⁹ The goal of 0.2N_equilibrium for headwater populations was originally selected because the management goal for these stocks is assumed to be persistence rather than the ability to sustain a fishery. For small populations in situations where there are no management controls to influence the population trajectory (other than habitat protection) and natural variability may be high, it may not be realistic to define management goals as high proportions of an equilibrium abundance because we would have no effective way of increasing abundance. However, we decided that the goal should be higher because while we will not permit human-caused mortality, we will not have many options to achieve it if the population is below the target.

¹⁰ As recommended in Stalberg et al. (2009).

¹¹ Implicit with this objective is that we have already considered First Nations traditional use requirements.

¹² An average CPUE of 1.0–1.4 fish per rod-hour for Classified Waters was proposed based on observed CPUE values where fishing was considered excellent. However, these values may be too high for some systems.

¹³ Past threats may be recorded but are not used in the calculation of Threat Impact. Effects of past threats (if not continuing) are taken into consideration when determining long-term and/or short-term trend factors (Master et al. 2009).

¹⁴ It is important to distinguish between limiting factors and threats. Limiting factors are generally not human induced and include characteristics that make the species or ecosystem less likely to respond to recovery/conservation efforts (e.g., inbreeding depression, small population size, and genetic isolation; or likelihood of regeneration or recolonization for ecosystems).

¹⁵ The mechanism is the process– often anthropogenic – that is having (or has had) a directly negative effect on the state of the conservation target (population, species, community, or ecosystem).
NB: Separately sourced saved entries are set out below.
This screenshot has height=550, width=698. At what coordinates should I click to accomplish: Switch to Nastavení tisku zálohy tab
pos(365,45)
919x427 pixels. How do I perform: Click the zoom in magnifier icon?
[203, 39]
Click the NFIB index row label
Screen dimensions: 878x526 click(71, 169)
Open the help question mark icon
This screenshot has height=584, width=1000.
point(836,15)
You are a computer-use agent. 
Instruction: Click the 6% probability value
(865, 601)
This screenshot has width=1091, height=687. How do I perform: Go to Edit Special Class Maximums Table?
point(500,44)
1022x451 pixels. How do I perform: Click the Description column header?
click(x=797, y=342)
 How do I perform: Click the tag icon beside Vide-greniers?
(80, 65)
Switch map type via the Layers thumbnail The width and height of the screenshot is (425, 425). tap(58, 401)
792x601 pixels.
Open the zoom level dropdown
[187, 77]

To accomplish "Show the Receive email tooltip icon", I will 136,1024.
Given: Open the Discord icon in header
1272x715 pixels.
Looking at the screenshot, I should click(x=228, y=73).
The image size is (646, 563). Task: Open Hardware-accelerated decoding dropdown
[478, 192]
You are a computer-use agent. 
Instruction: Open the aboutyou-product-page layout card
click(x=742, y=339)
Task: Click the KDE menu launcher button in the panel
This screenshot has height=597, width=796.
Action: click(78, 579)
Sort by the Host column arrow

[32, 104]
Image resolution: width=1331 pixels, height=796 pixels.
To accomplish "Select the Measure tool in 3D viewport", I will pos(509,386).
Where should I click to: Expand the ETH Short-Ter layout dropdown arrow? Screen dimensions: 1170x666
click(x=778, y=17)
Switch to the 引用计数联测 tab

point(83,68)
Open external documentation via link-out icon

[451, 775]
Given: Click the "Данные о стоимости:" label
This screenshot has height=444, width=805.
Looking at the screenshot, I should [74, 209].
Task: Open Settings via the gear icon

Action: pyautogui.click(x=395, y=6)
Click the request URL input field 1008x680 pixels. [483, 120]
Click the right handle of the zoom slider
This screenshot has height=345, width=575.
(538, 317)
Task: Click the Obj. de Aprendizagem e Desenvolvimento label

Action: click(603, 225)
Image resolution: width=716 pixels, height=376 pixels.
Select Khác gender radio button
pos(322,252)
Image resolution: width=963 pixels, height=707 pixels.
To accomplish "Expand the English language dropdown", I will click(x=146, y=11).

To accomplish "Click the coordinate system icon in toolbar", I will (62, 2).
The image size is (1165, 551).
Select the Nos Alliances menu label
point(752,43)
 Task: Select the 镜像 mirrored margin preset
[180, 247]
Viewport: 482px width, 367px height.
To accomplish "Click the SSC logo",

¹⁶ Scope – Proportion of the species that can reasonably be expected to be affected by the threat within 10 years. Usually measured as a proportion of the species’ population in the area of interest. (Pervasive = 71–100%; Large = 31–70%; Restricted = 11–30%; Small = 1–10%; Negligible < 1%).

¹⁷ Severity – Within the scope, the level of damage to the species from the threat that can reasonably be expected to be affected by the threat within a 10-year or 3-generation timeframe. Usually measured as the degree of reduction of the species’ population. (Extreme = 71–100%; Serious = 31–70%; Moderate = 11–30%; Slight = 1–10%; Negligible < 1%; Neutral or Potential Benefit > 0%).

¹⁸ Threat impact - The degree to which a species is observed, inferred, or suspected to be directly or indirectly threatened in the area of interest (Master et al. 2009). This combined score is based on the interaction between assigned scope and severity values, and considers only present and future threats. Threat impact reflects a reduction of a species population or decline/degradation of the area of an ecosystem. (Very High; High; Medium; Low; Negligible; Unknown; Blank).

¹⁹ Timing –Timing categories are different than those provided by Master et al. (2009) and follow Hatfield and Long (2010), in an attempt to better describe trends. (Residual only, i.e., threat is no longer occurring but residual effects continue; Ongoing but diminishing; Ongoing and stable; Ongoing but increasing; and Future only (Hatfield and Long 2010).

²⁰ Local experts were asked to individually complete a spreadsheet to rate threats. Assessment outcomes were then refined based on discussions at a provincial workshop held in December 2010. There was some concern that significant localized threats may not get highlighted. However, the purpose of this exercise was to identify the highest priority provincial-level threats.

²¹ Threat Mechanisms are indicated by underlined text in Sections 8.2.